**Material shown**
—————
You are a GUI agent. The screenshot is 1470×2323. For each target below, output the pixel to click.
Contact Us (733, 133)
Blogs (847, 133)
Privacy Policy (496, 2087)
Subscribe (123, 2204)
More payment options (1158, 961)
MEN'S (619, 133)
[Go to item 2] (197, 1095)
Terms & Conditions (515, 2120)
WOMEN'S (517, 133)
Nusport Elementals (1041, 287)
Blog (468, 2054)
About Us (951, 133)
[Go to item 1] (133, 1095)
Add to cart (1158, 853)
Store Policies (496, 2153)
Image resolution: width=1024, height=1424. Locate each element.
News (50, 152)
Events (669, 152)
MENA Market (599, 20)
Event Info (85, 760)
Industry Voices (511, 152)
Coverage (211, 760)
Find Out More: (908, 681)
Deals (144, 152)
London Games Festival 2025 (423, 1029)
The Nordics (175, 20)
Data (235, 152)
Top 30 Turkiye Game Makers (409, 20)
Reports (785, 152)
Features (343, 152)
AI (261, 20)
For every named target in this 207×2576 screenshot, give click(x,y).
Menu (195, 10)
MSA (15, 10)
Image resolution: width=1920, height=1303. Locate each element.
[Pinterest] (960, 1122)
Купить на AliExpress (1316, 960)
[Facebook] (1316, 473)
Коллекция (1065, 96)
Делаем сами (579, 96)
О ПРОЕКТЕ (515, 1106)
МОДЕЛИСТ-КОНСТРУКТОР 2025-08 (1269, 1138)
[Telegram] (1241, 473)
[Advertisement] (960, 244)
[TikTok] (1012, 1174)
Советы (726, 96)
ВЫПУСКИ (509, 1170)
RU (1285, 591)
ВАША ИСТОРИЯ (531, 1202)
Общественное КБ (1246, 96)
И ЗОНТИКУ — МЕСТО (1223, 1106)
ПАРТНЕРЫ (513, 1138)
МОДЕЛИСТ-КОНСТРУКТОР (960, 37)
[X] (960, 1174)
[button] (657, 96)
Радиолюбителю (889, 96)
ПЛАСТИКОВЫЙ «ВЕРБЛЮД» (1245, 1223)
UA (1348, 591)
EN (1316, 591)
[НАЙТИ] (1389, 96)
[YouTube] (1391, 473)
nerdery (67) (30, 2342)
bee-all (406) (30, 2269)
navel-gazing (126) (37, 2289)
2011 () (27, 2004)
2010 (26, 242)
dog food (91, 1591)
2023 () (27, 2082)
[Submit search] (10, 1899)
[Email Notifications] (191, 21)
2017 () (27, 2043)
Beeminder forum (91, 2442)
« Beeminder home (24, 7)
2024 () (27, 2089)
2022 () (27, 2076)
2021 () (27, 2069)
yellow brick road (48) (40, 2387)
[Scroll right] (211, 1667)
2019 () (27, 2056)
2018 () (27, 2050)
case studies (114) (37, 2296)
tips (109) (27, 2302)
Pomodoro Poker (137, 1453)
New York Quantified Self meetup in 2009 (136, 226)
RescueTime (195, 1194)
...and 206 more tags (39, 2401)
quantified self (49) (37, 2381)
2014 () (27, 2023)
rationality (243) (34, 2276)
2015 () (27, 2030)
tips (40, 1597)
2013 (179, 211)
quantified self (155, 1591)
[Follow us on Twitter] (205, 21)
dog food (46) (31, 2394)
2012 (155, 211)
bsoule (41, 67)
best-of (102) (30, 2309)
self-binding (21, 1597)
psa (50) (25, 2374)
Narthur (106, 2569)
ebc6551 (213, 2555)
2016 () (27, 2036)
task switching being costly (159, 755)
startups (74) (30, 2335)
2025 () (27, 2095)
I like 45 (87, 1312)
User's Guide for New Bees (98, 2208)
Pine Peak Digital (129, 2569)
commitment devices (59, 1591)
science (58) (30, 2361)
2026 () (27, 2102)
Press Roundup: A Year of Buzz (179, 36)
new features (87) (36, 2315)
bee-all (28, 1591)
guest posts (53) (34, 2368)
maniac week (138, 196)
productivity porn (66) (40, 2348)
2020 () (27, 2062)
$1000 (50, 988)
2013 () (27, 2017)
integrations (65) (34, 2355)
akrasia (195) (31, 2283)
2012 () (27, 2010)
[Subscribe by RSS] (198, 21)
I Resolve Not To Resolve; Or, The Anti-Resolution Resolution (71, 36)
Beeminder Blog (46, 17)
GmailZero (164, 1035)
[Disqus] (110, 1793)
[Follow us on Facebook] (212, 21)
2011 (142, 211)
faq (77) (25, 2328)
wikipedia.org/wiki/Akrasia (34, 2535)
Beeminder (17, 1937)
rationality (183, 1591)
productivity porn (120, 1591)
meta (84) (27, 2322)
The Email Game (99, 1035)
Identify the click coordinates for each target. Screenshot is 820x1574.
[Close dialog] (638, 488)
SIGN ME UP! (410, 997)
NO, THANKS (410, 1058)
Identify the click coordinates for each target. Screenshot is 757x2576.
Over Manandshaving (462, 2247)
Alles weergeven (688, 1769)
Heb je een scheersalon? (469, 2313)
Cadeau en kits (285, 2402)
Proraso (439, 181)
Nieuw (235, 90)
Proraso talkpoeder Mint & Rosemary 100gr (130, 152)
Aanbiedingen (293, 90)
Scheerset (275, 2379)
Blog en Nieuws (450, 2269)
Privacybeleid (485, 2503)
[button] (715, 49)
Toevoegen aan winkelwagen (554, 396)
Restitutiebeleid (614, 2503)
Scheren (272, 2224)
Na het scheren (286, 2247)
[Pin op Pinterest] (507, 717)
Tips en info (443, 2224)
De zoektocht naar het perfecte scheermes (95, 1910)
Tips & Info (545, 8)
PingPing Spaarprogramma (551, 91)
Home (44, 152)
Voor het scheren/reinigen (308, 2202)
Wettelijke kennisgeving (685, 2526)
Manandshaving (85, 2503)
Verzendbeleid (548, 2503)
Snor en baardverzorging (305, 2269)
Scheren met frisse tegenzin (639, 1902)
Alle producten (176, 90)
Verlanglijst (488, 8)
—————
The lines above from the one with "New York Quantified" through the one with "[Subscribe by RSS] (198, 21)" are to be duplicated exactly, ends included, with nothing added.

New York Quantified Self meetup in 2009 (136, 226)
RescueTime (195, 1194)
...and 206 more tags (39, 2401)
quantified self (49) (37, 2381)
2014 () (27, 2023)
rationality (243) (34, 2276)
2015 () (27, 2030)
tips (40, 1597)
2013 (179, 211)
quantified self (155, 1591)
[Follow us on Twitter] (205, 21)
dog food (46) (31, 2394)
2012 (155, 211)
bsoule (41, 67)
best-of (102) (30, 2309)
self-binding (21, 1597)
psa (50) (25, 2374)
Narthur (106, 2569)
ebc6551 (213, 2555)
2016 () (27, 2036)
task switching being costly (159, 755)
startups (74) (30, 2335)
2025 () (27, 2095)
I like 45 (87, 1312)
User's Guide for New Bees (98, 2208)
Pine Peak Digital (129, 2569)
commitment devices (59, 1591)
science (58) (30, 2361)
2026 () (27, 2102)
Press Roundup: A Year of Buzz (179, 36)
new features (87) (36, 2315)
bee-all (28, 1591)
guest posts (53) (34, 2368)
maniac week (138, 196)
productivity porn (66) (40, 2348)
2020 () (27, 2062)
$1000 (50, 988)
2013 () (27, 2017)
integrations (65) (34, 2355)
akrasia (195) (31, 2283)
2012 () (27, 2010)
[Subscribe by RSS] (198, 21)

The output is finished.